### Written problem
Copy the lines from the line with "Given: Float the Summary panel with its icon" through the line with "Collapse the GET /Root operation panel" word for word, leaving out the pictures.

— BEGIN Excerpted data —

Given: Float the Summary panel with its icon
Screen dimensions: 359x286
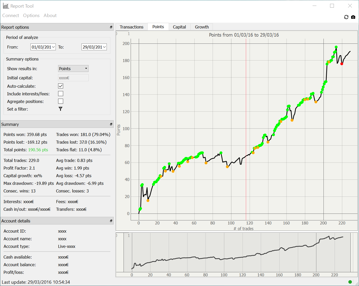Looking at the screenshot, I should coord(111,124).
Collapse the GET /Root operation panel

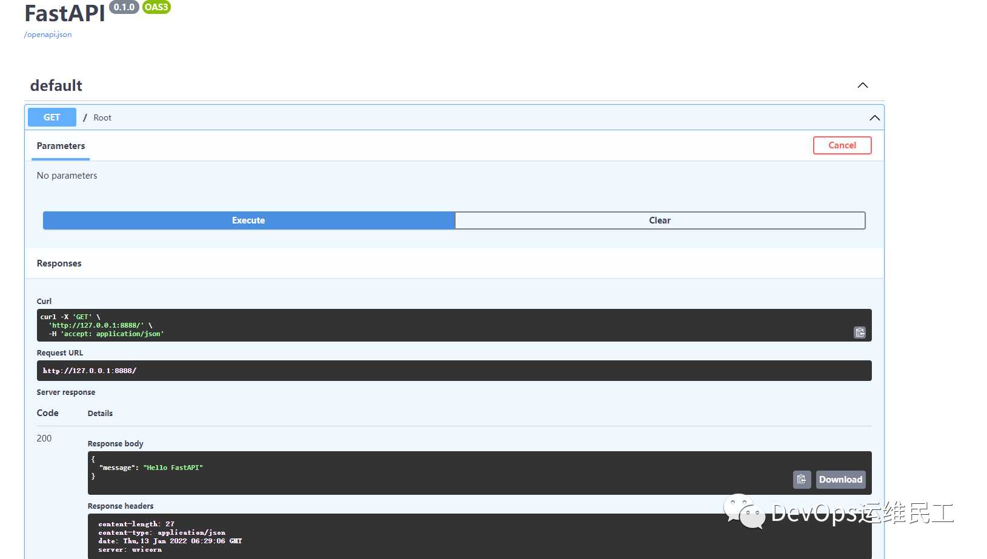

— END Excerpted data —
— BEGIN Excerpted data —

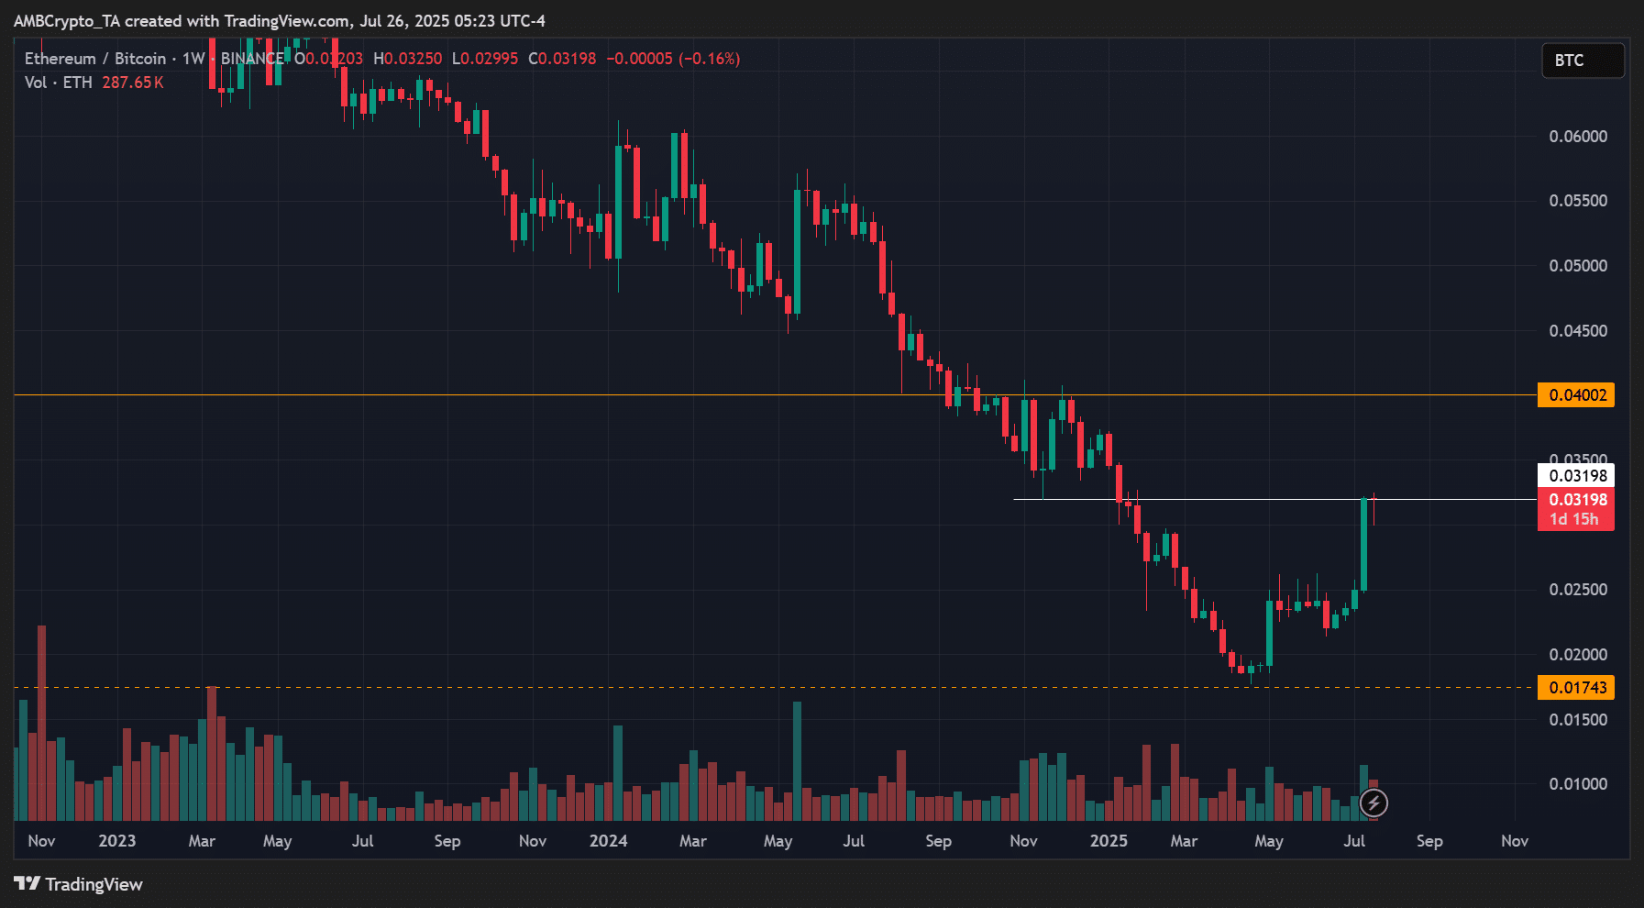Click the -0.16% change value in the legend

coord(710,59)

— END Excerpted data —
— BEGIN Excerpted data —

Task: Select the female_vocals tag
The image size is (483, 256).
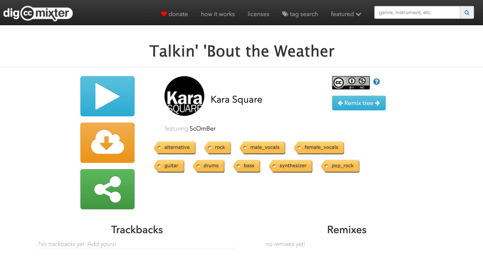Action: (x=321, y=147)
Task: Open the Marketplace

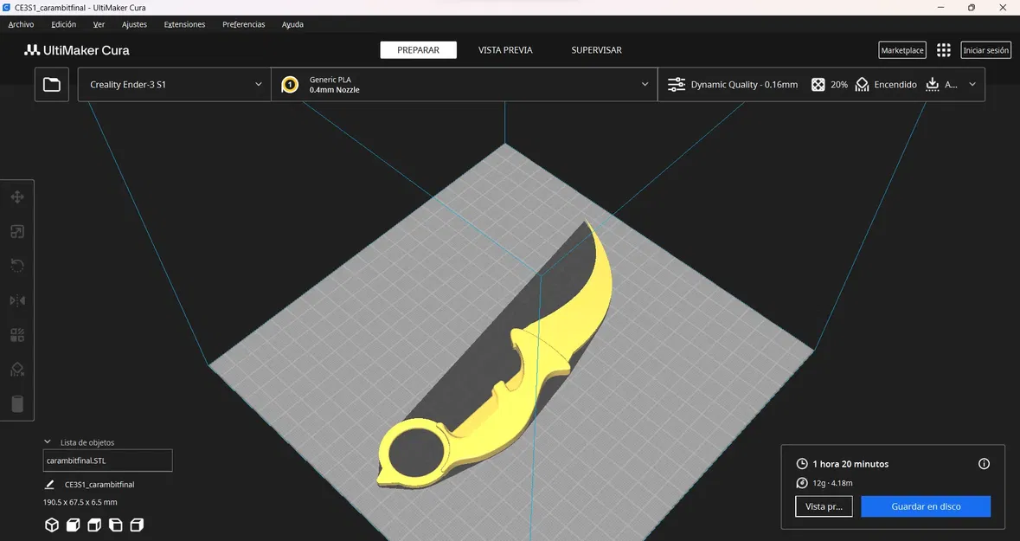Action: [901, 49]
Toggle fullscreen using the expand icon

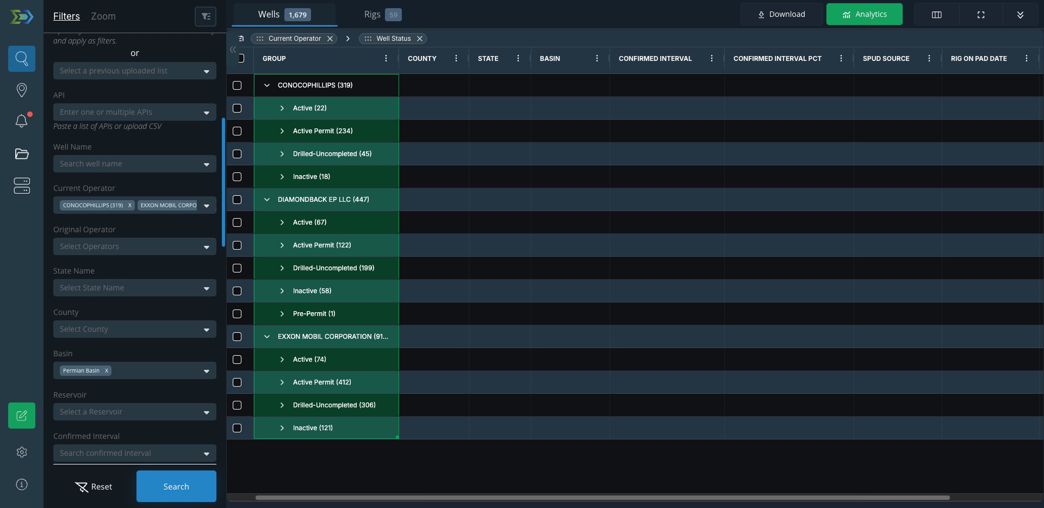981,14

— END Excerpted data —

### Expected answer
Given: Float the Summary panel with its icon
Screen dimensions: 359x286
Looking at the screenshot, I should coord(111,124).
Collapse the GET /Root operation panel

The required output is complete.